Analyze the effects of liquidation on the liquidating corporation
In venture capital contracts, a sale of the company is often deemed to be a liquidation event.
In finance and economics, liquidation is an event that usually occurs when a company is insolvent, meaning it cannot pay its obligations as and when they come due. Bankruptcy Code governs liquidation proceedings; solvent companies can also file for Chapter 7, but this is uncommon.
More specifically, liquidation preference is frequently used in venture capital contracts to specify which investors get paid first and how much they get paid in the event of a liquidation event, such as the sale of the company.
In its broadest sense, liquidation preference determines who gets how much when a company is liquidated, sold or goes bankrupt.
The character of gain or loss recognized by the S shareholder depends on whether the stock is a capital asset in the shareholder’s hands and whether the transaction constitutes a complete or a partial liquidation of the corporation.

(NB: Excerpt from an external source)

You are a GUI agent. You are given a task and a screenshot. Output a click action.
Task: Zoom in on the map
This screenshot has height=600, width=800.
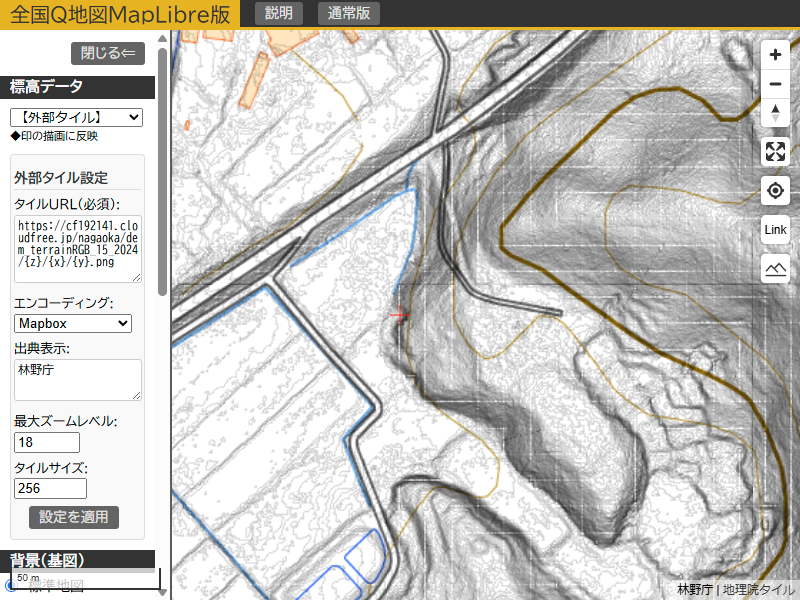tap(775, 56)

Long-term or short-term classification of a liquidation that qualifies for capital gain treatment depends on the shareholder’s holding period, with long-term status having significant importance due to the 15% tax rate cap on long-term capital gains.
This is not the same as its debts being discharged, as happens when an individual files for Chapter 7.FREE TRIAL Tax Management Portfolio, Corporate Liquidations, No. 784-3rd, analyses the tax considerations in connection with the liquidation of a corporation. Evolution of the Tax Treatment of Corporate Liquidations B. The Portfolio highlights traps for unwary taxpayers and discusses planning opportunities in connection with a corporate liquidation. Liquidation preference determines the payout order in case of a corporate liquidation.
The most senior claims belong to secured creditors, who have collateral on loans to the business.